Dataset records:
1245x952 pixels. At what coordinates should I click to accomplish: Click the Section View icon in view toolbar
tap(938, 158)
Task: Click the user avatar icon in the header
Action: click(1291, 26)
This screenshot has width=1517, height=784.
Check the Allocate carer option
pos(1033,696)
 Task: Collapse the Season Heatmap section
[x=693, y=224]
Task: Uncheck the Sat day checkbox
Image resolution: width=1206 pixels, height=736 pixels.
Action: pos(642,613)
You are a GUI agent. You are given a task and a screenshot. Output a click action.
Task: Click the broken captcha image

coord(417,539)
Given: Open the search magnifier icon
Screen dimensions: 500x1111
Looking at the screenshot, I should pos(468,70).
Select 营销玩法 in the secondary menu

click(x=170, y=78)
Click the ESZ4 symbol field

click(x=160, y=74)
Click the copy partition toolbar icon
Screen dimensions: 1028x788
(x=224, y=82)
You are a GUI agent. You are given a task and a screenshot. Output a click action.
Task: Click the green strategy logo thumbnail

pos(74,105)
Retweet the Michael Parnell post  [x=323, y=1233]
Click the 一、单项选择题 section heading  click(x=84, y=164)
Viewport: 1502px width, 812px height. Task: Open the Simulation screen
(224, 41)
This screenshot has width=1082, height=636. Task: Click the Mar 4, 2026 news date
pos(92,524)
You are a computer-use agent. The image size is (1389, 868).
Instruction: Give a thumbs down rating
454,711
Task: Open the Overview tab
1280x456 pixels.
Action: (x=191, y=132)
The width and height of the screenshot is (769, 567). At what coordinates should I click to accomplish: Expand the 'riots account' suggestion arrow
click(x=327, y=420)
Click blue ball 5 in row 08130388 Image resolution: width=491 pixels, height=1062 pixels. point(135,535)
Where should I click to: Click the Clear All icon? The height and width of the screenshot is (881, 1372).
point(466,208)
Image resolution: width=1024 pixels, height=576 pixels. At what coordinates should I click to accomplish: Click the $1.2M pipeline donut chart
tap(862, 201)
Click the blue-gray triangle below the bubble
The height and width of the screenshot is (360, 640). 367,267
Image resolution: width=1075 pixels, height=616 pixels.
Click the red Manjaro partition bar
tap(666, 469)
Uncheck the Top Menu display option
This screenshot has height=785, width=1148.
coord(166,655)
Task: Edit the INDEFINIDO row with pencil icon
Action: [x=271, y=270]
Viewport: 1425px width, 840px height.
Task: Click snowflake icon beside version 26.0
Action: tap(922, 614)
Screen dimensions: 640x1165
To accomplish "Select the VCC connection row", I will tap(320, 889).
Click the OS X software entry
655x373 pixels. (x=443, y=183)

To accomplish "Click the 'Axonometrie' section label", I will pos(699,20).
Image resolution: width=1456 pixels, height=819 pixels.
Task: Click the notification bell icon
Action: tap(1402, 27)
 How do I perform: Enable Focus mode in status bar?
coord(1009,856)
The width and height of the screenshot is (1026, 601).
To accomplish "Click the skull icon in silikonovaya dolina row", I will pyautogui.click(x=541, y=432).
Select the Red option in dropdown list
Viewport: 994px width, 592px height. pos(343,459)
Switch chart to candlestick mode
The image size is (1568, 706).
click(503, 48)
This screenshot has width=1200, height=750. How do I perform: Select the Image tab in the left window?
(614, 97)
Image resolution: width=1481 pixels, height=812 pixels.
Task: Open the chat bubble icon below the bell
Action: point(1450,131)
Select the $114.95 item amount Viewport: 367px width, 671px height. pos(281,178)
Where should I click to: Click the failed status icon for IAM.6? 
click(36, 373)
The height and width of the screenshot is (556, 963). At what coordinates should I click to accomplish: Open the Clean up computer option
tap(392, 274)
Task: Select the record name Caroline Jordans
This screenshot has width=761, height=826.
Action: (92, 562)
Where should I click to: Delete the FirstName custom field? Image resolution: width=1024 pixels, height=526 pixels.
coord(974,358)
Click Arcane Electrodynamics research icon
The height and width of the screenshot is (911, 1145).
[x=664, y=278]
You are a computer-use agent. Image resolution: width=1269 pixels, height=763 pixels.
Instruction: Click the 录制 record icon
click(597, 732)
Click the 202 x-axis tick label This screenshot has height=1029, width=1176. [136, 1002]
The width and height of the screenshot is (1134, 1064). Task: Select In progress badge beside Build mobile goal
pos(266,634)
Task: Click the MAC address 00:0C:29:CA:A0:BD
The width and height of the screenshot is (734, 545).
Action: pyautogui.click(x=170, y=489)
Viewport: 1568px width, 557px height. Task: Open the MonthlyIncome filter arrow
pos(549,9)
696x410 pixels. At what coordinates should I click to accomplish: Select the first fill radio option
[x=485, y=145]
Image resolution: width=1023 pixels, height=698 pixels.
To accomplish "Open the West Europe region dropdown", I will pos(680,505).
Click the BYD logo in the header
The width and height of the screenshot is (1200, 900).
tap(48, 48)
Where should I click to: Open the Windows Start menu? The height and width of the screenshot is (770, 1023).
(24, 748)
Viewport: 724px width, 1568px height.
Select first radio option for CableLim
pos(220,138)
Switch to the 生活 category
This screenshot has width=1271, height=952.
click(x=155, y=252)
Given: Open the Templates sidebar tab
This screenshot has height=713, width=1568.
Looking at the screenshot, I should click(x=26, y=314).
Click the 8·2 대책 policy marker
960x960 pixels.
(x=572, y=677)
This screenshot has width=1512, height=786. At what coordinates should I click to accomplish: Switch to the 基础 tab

## Set task
Reproduce the records above word for word, from the line containing "Task: Collapse the Season Heatmap section" up to and including the line containing "Click the 一、单项选择题".

## The completed task
 Task: Collapse the Season Heatmap section
[x=693, y=224]
Task: Uncheck the Sat day checkbox
Image resolution: width=1206 pixels, height=736 pixels.
Action: pos(642,613)
You are a GUI agent. You are given a task and a screenshot. Output a click action.
Task: Click the broken captcha image

coord(417,539)
Given: Open the search magnifier icon
Screen dimensions: 500x1111
Looking at the screenshot, I should pos(468,70).
Select 营销玩法 in the secondary menu

click(x=170, y=78)
Click the ESZ4 symbol field

click(x=160, y=74)
Click the copy partition toolbar icon
Screen dimensions: 1028x788
(x=224, y=82)
You are a GUI agent. You are given a task and a screenshot. Output a click action.
Task: Click the green strategy logo thumbnail

pos(74,105)
Retweet the Michael Parnell post  [x=323, y=1233]
Click the 一、单项选择题 section heading  click(x=84, y=164)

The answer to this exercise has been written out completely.